TikTok: Chinese-owned app adds text feature as social media war heats up

Screenshot of TikTok text.TikTok

Video streaming app TikTok is to offer text-only posts as it becomes the latest technology giant to challenge X, Elon Musk’s rebranded Twitter platform.

The Chinese-owned app says the new feature gives users “another way to express themselves”.

Earlier this month, TikTok launched a new music streaming service to rival platforms like Spotify and Apple Music.

The announcement comes as Twitter ditches its famous blue bird logo and switches to a black and white X.

TikTok users will now be offered three options on the app – whether to post photos, videos or text.

They will also be able to customise posts by adding sound, location or Duets, which are video reactions to posts by other TikTok users.

“These features make it so your text posts are just as dynamic and interactive as any video or photo post,” TikTok said in a statement on Monday.

It came just weeks after TikTok, which is owned by China’s ByteDance, launched a new music streaming service, TikTok Music, in Brazil and Indonesia.

Last week, the company also rolled out a beta version of the service in Singapore, Mexico and Australia.

A spokesman said it would allow users to “listen, share and download the music they have discovered on TikTok, as well as share their favourite tracks and artists with their TikTok community”.

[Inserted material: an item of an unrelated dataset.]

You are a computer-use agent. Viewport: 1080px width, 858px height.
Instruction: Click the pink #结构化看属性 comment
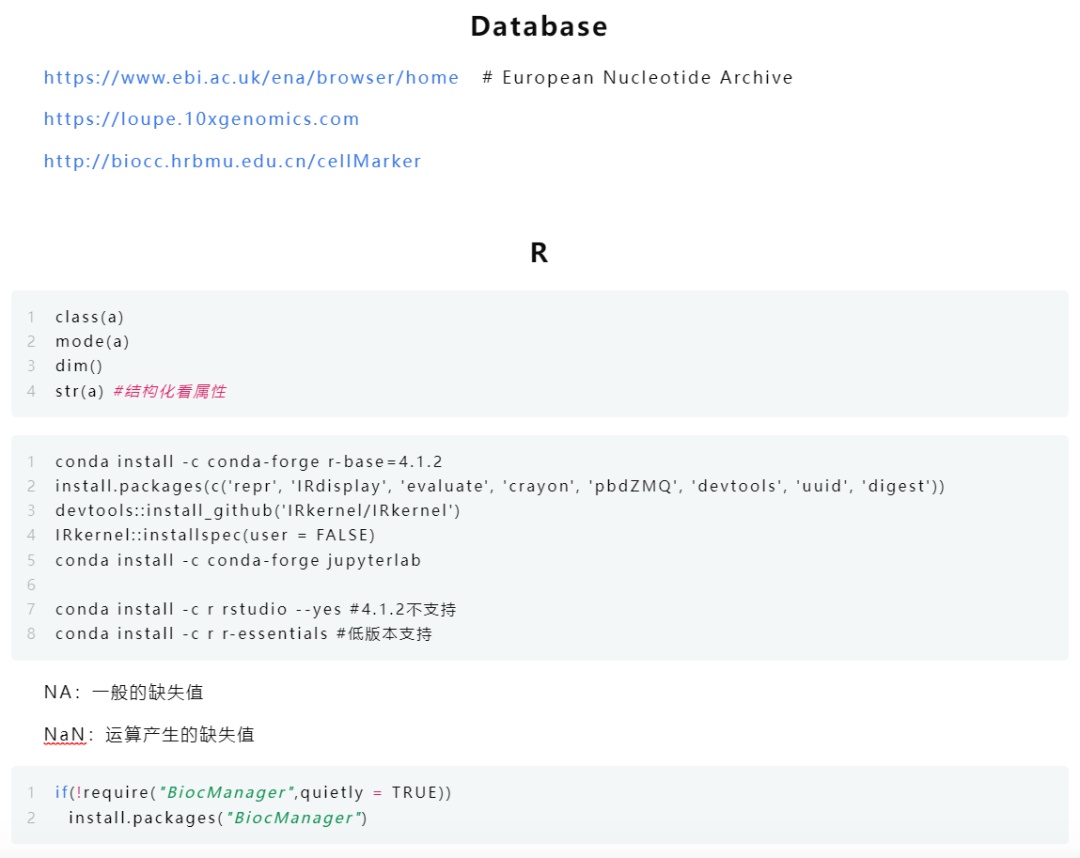[x=169, y=391]
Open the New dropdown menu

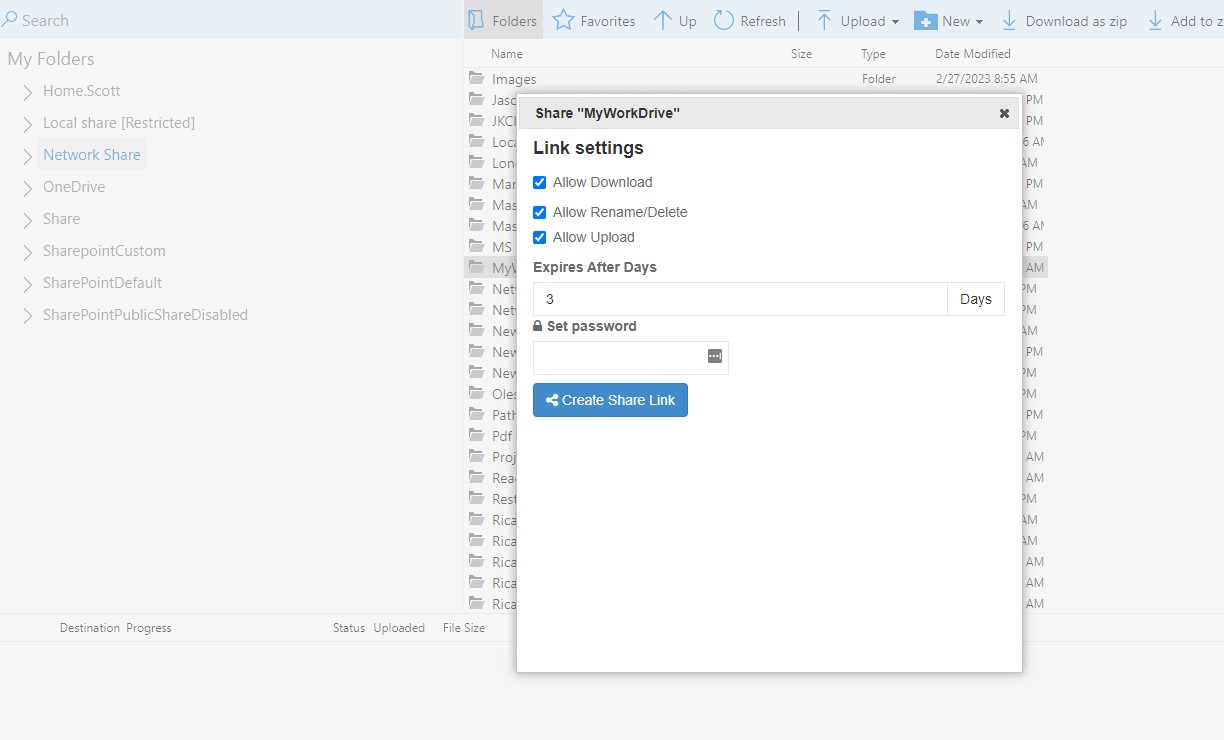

The app is testing other features including a new landscape mode with select users around the world.

Popular social media platforms such as Meta’s Facebook, Instagram and Threads, as well as Mr Musk’s X, already support text posts.

Earlier this month, Meta boss Mark Zuckerberg said his company’s Threads platform had signed up more than 100 million users in less than five days.

On 5 July, Threads went live on Apple and Android app stores in 100 countries, including the UK.

Also this week, the blue bird on social network Twitter was replaced by a logo featuring a white X on a black background.

The term tweets will also be changed to “x’s”, according to Mr Musk.